Invest and Trade Profitably with Jon Johnson

I have been trading options for a number of years, but I have never traded a credit or debit spread. If I write an out of the money put and buy a further out of the money put and the price of the stock goes below the put that I have written am I stuck with buying the stock at the strike price?

August 30, 2000

If you do nothing at expiration or the stock is put to you before expiration, yes you will have to buy the stock at the strike price of the put you sold. If the stock’s price is between the strike of the put you sold and the strike of the put you bought, at expiration, the put you purchased will be worth zero, and the put you sold will be worth whatever portion is in the money. On a $55 by $50 bull put spread where you sold the $55 put and bought the $50 put, and a stock is at $52.50 on expiration, the $55 put will be worth right at $2.50. That means you will have the stock put to you unless you do something.
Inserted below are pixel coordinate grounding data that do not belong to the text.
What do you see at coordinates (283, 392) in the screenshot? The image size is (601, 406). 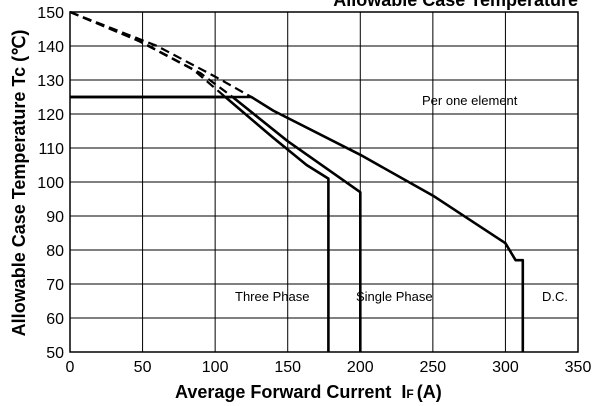 I see `x-axis-title-text: Average Forward Current` at bounding box center [283, 392].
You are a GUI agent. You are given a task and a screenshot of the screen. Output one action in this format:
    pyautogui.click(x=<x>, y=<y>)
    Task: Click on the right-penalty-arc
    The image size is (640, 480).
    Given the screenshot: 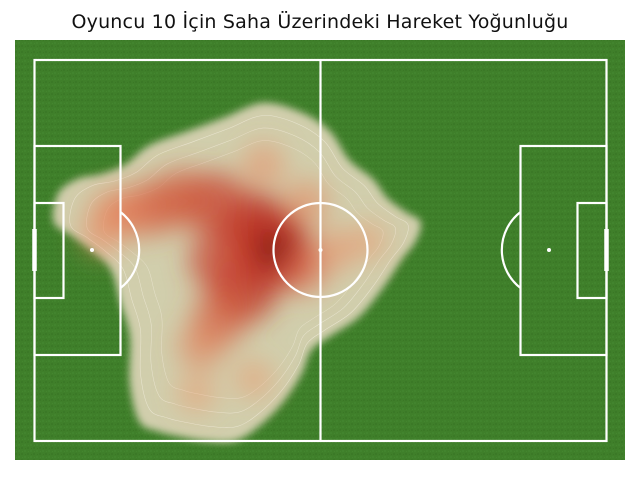 What is the action you would take?
    pyautogui.click(x=511, y=250)
    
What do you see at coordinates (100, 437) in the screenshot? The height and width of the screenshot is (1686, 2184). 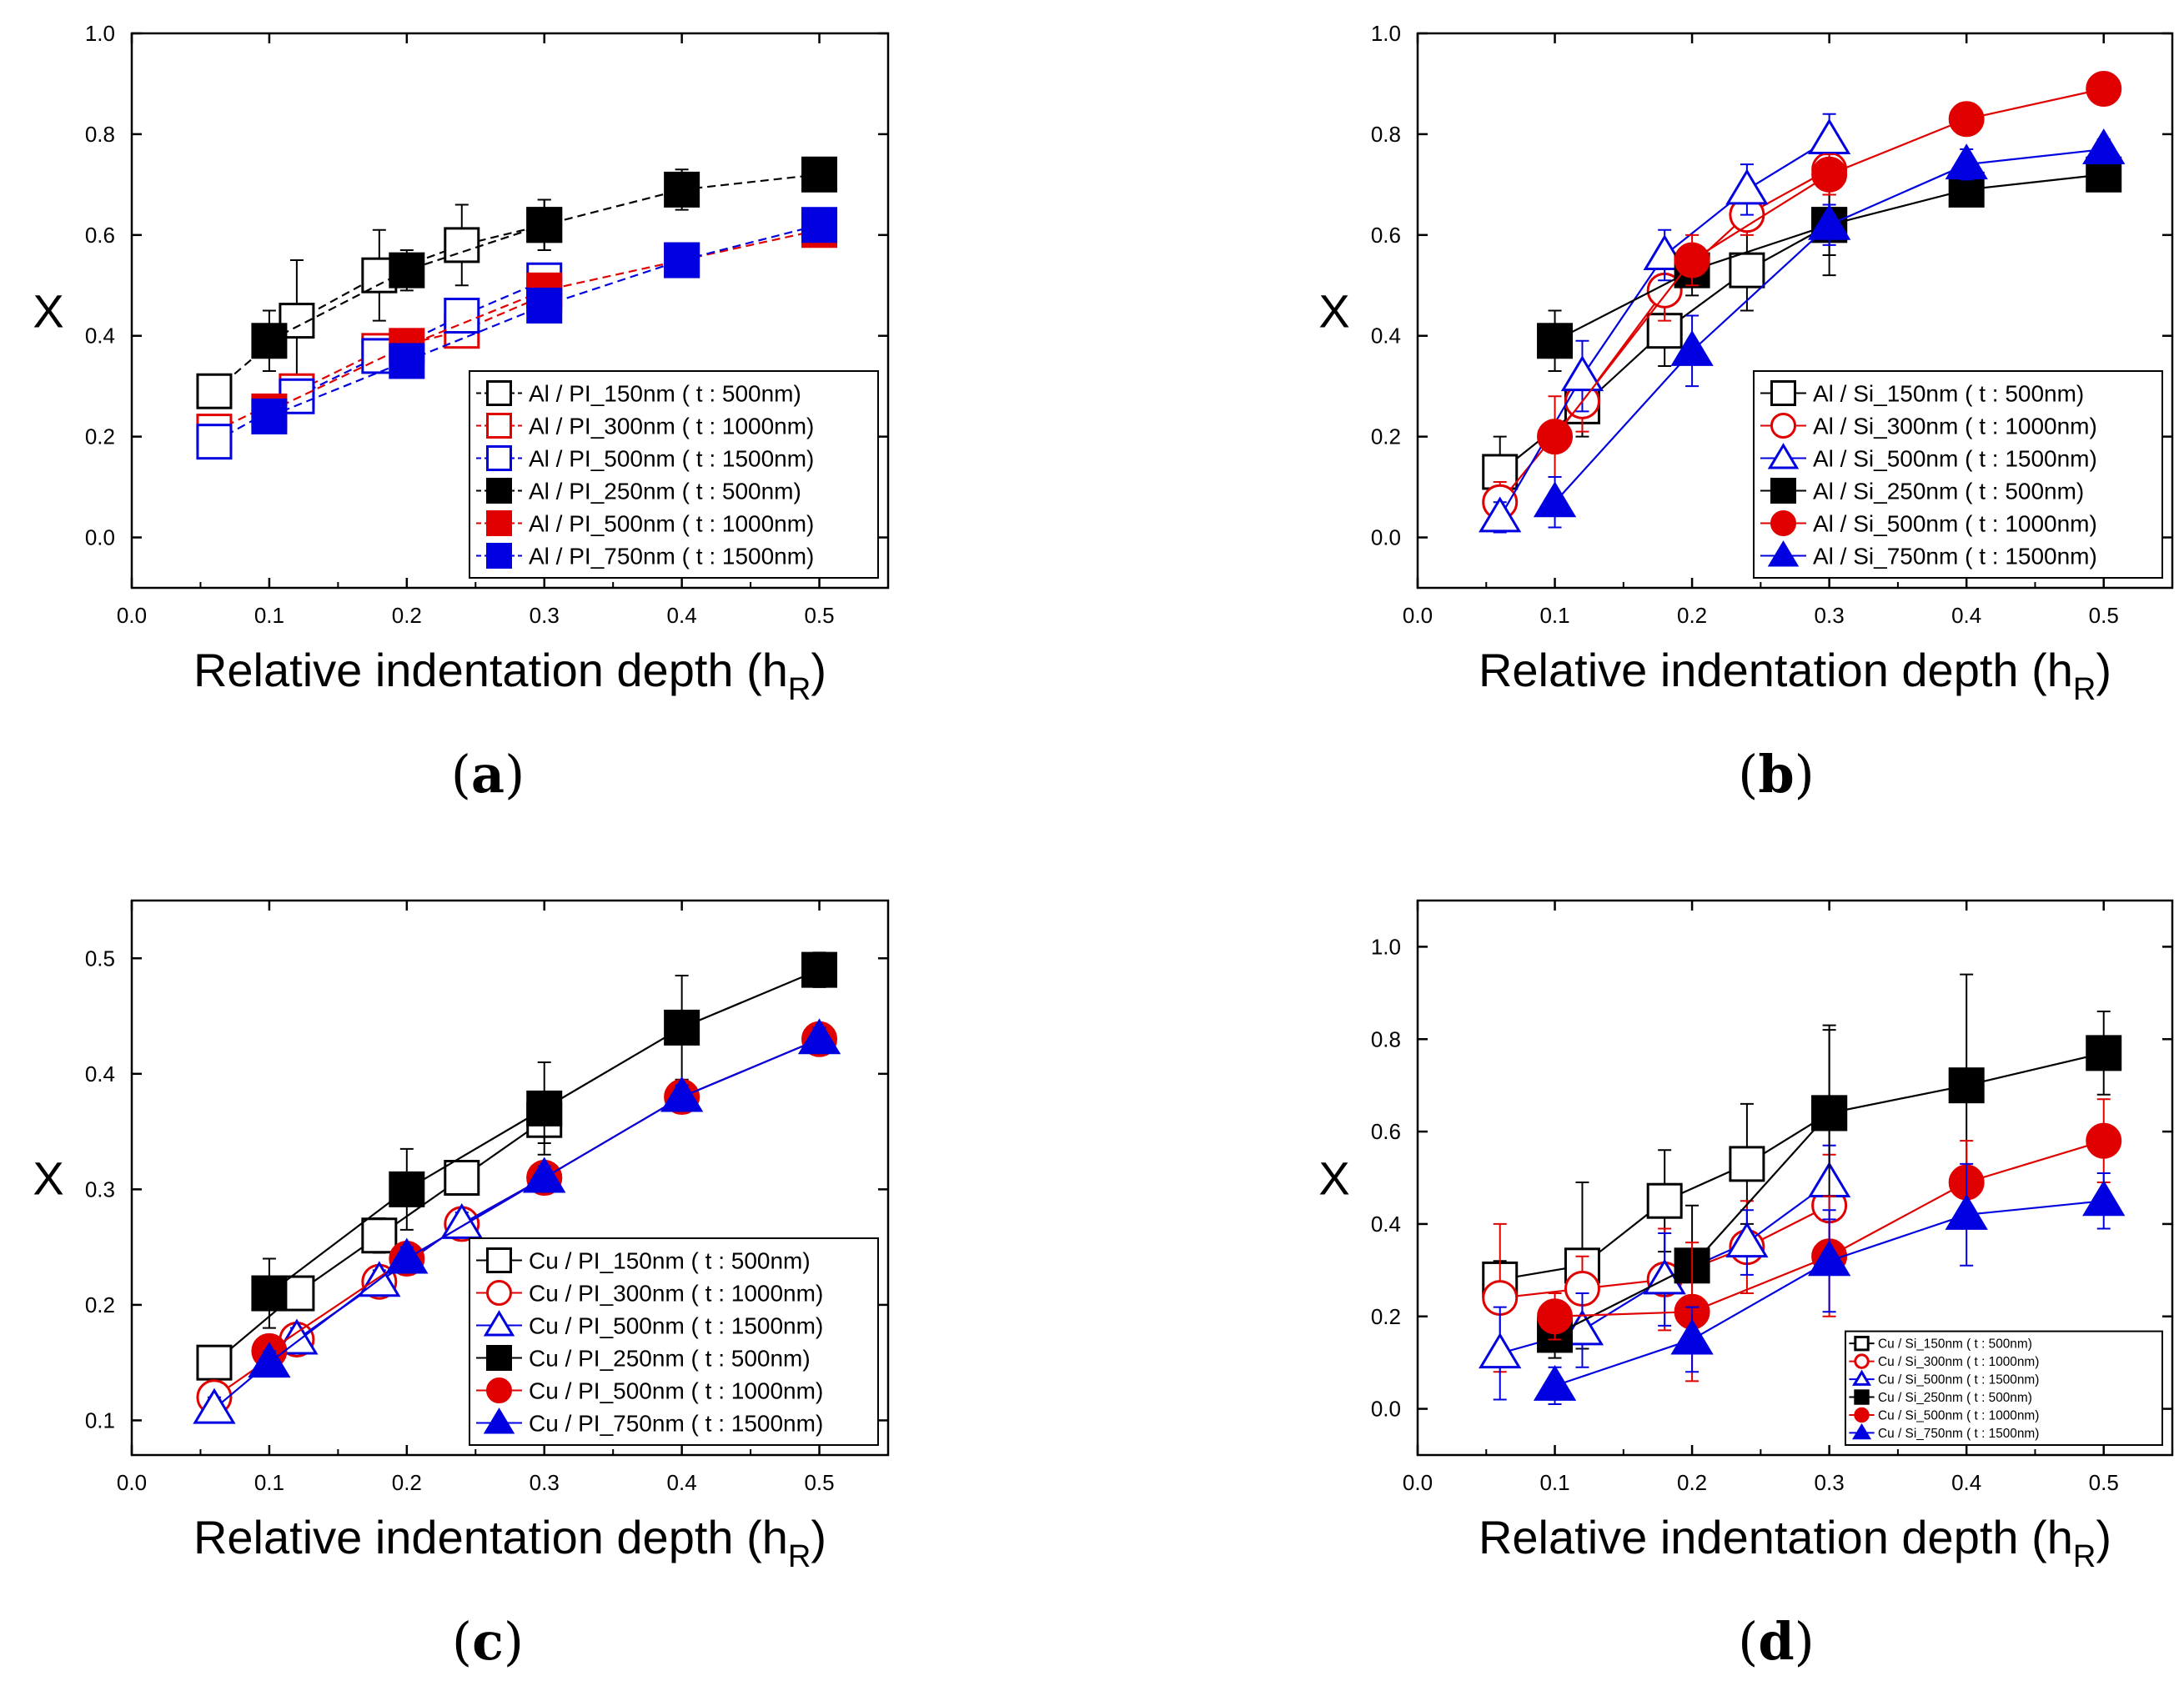 I see `panel-a-ytick-label-1: 0.2` at bounding box center [100, 437].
What we usually do in that situation is simply buy the put back at expiration for the $2.50. That means our loss is $2.50 per option plus what we paid per option on the put we bought minus the credit we took in. If we don’t buy the option back, we have to be ready to buy the stock at the price of the put we sold.

If the stock is put to us before expiration (it can and does happen if the put is well in the money), we then either can sell the put we bought and use the proceeds to help buy the stock put to us (and then we want the stock to run right back up), or we can exercise the put we bought to put the stock to someone, pocket that money and then use those proceeds to buy the stock at the higher price when it is put to us. Our loss will be the same (commissions may change that) because you still have the proceeds from the sale of the stock to another to buy the stock that is put to you. You would not do that unless the stock is below both puts in the spread, for obvious reasons. Further, you most likely have to deal with greater commissions on the stock transaction, but that is not always the case. It depends upon your commissions schedule with your broker.

We like to write spreads on strong stocks that are breaking resistance or breaking out of a solid pattern. That way, the pattern acts as support if the stock falls back on us. If the support does not hold, that is a good indication to us that we should exit the trade, usually buying back the puts we sold and letting the puts we bought increase in value if the stock continues to fall. That way we can make some of the money back or even break even on the trade. We have even made money when a stock really crashed, but that is the unusual case.

Spreads are great because they allow you to take positions and take advantage of a stock’s climb without having to put up your own money. There are traders who only trade spreads or sell puts. Spreads allow you to take advantage of this tactic if you do not have a lot of cash to put into margin. But, you have to be ready to act if the play turns against you and you are concerned about the stock being put to you.